LISTING:
::::
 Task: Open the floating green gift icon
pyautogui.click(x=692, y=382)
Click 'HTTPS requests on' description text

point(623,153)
::::
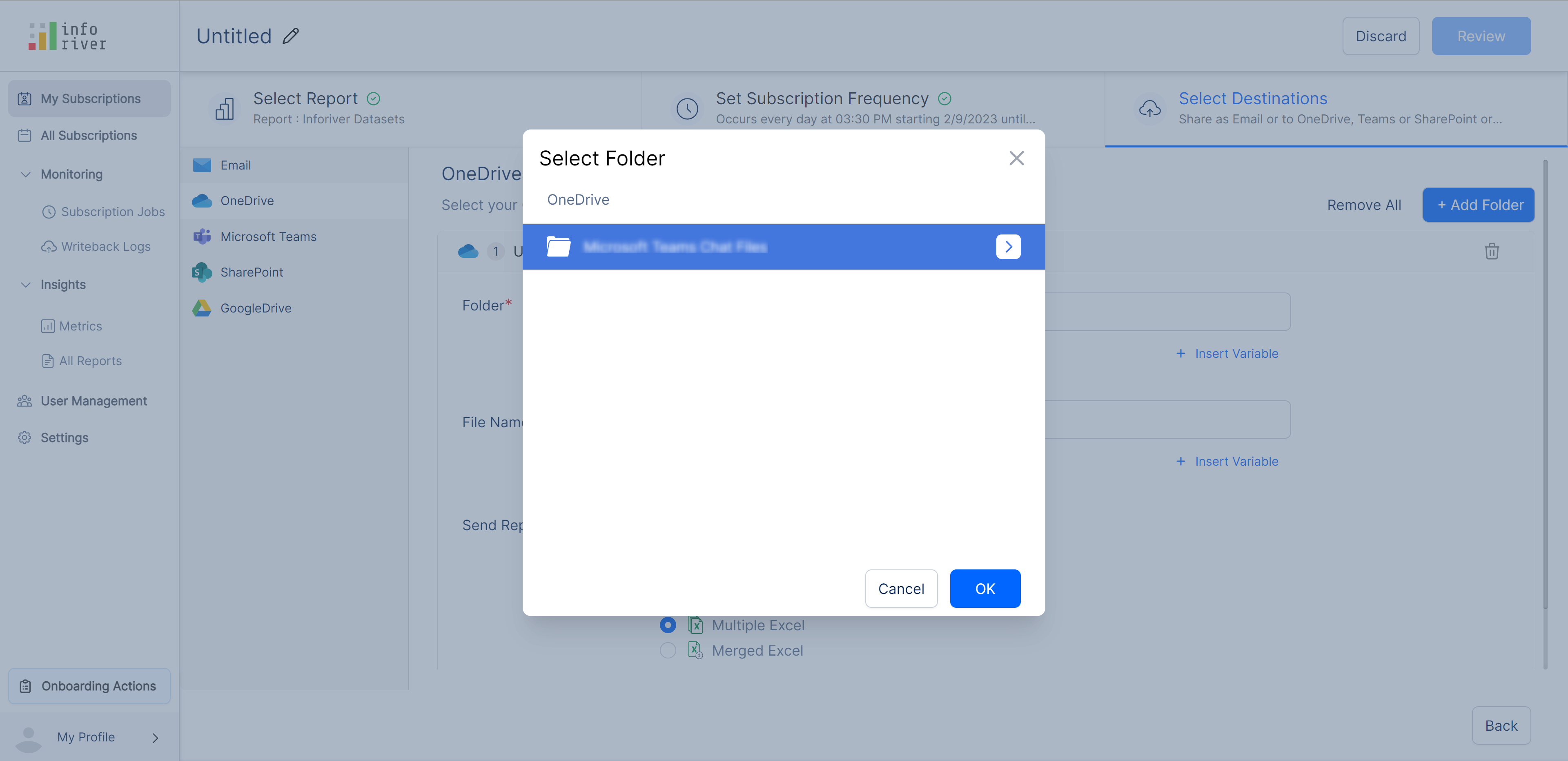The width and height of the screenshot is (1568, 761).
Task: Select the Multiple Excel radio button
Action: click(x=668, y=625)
::::
TASK TO COMPLETE:
Convert the stretch of data from the line containing "Task: Open the floating green gift icon" through the line containing "point(623,153)", both included, into a JSON list of strings with one string per line and blank lines omitted.

RESULT:
[
  " Task: Open the floating green gift icon",
  "pyautogui.click(x=692, y=382)",
  "Click 'HTTPS requests on' description text",
  "point(623,153)"
]